Motivational architecture – The design deliberately intertwines intrinsic motivators (challenge, curiosity, sense of competence) with extrinsic rewards (leaderboards, badges, “research‑impact” meters, co‑authorship on papers). The authors embed short videos of actual researchers explaining the scientific relevance, and they frame each level as a step toward a functional quantum computer. This dual‑layer approach is grounded in self‑determination theory and flow theory, aiming to sustain both short‑term engagement and long‑term commitment.

User acquisition and retention – Recruitment was carried out through physics‑related events (science festivals, university lectures), targeted social‑media campaigns, and partnerships with educational institutions.

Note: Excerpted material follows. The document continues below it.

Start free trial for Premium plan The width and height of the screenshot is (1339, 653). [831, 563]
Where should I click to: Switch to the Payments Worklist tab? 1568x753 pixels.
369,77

The first‑year data (≈ 150 000 registered users) reveal that participants who reported a genuine interest in physics and possessed an intermediate level of formal science education (high‑school or early university) showed the highest retention (≈ 45 % after 30 days) and the best in‑game scores (top 5 %). By contrast, users with either very high academic credentials (graduate‑level) or no physics background tended to drop out quickly, despite initial curiosity.

Demographic findings – The player base is remarkably heterogeneous: the two highest‑scoring players were a 40‑year‑old female accountant and a male taxi driver. Gender analysis shows that men played more sessions per day (≈ 1.3 × ), yet women achieved higher average scores and progressed through levels faster. The authors interpret this as women adopting more focused, strategic attempts, while men rely on volume of play.

Hybrid optimization results – When the top 10 % of human‑generated trajectories were merged with algorithmic solutions, the hybrid approach reduced quantum‑gate error rates by about 8 % compared with the best pure‑algorithmic runs. Moreover, the human‑derived solutions alone outperformed the baseline algorithms by roughly 12 % in terms of state‑transfer fidelity, demonstrating that human intuition can locate useful “shortcuts” in the high‑dimensional control landscape.

Psychological insights – The study links observed behavior to self‑determination theory: the game satisfies autonomy (players choose strategies), competence (clear feedback on fidelity), and relatedness (seeing their contribution acknowledged in real research). The flow‑inducing design (clear goals, immediate feedback) explains the deep engagement of top players. However, excessive emphasis on leaderboards can trigger competitive anxiety and increase churn among less‑confident participants.

Implications – Quantum Moves validates the concept that complex scientific optimization problems can be partially outsourced to a crowd of non‑expert humans when the problem is presented through an engaging, well‑structured game. The authors argue that the design principles—transparent physics core, layered motivation, targeted recruitment, and systematic data analysis—are transferable to other domains such as protein folding, materials discovery, or climate modeling.

In sum, the paper documents a successful end‑to‑end pipeline that turns a sophisticated quantum‑control task into an accessible game, demonstrates measurable scientific benefit from human contributions, and provides a roadmap for future citizen‑science initiatives that rely on hybrid human‑algorithm optimization.